The Austrian renewables share

In 2007, 42.7 TWh of electricity were generated from renewable sources in Austria. This makes for a renewables share of 60.4%. Hydropower accounts for the lion’s share of renewable generation. The supported “other” renewable sources, excluding small hydro, only made for 0.85% in total electricity output; supported PV generation amounted to 0.03%.
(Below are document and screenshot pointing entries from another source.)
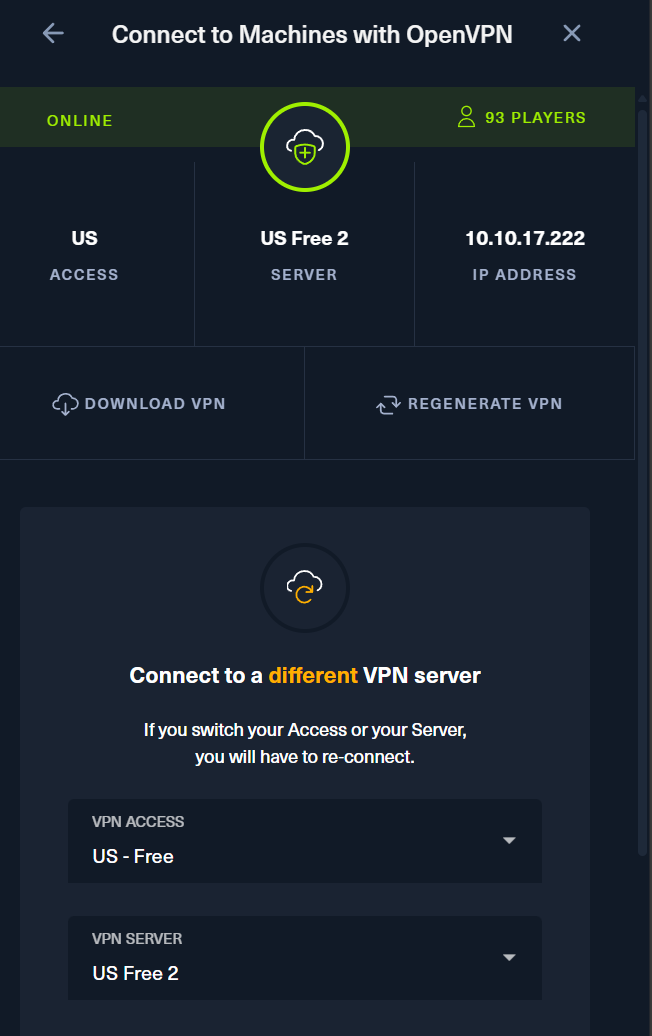Click the VPN Server dropdown arrow
The image size is (652, 1036).
[509, 957]
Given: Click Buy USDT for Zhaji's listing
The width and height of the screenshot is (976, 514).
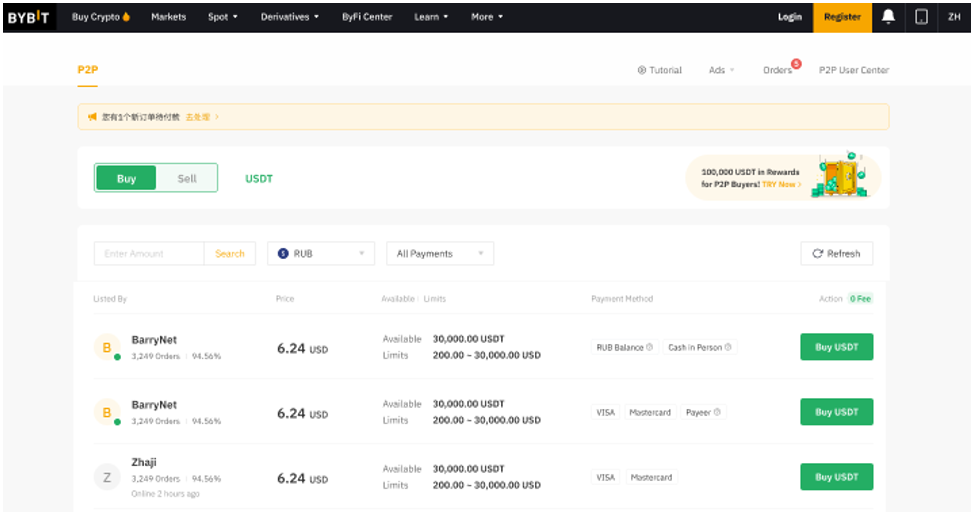Looking at the screenshot, I should 836,477.
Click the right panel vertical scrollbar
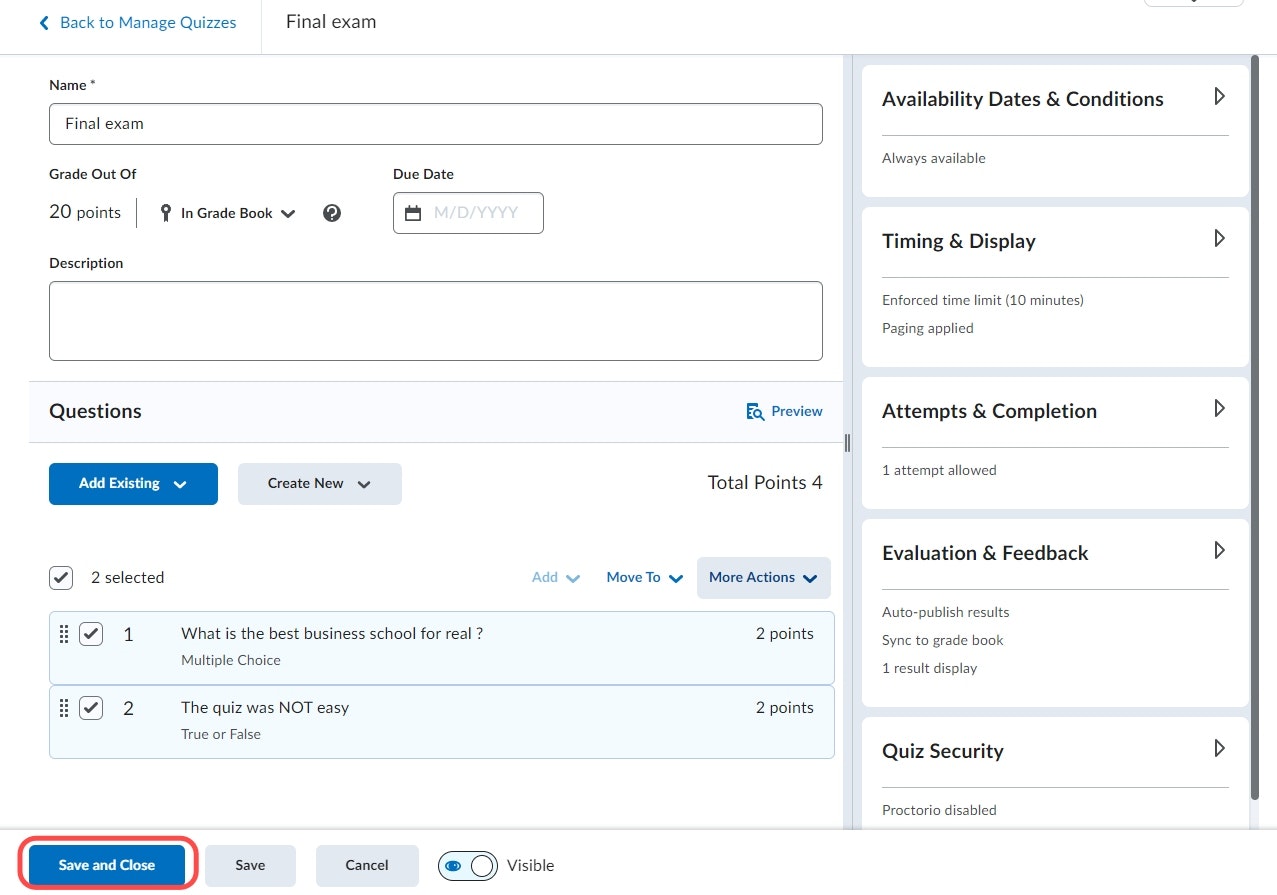Viewport: 1277px width, 895px height. click(1255, 400)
The Austrian renewables mix, 2007
  TWh Share in electricity consumption Share in electricity consumption
Electricity consumption 336.7   100%
Total electricity consumption 70.7 100% 21%
Total output from renewables 42.7 60.40% 13%
Hydropower 36.8 52.05 %  
Wind 2.0 2.83%  
Supported biomass 1.6 2.26%  
Supported “other” renewables 0.6 0.85%  
of these, PV 0.02 0.03%  
Non-supported “other” renewables 1.5 2.12%  
Source: E-Control


Supported renewables supply to consumers from the public grid

The table below shows the share of supported green energy assigned to Austrian suppliers by the green power settlement responsible OeMAG. In 2008, this was 9.7% of all electricity supplied to consumers from the public grid (2007: 10.5%).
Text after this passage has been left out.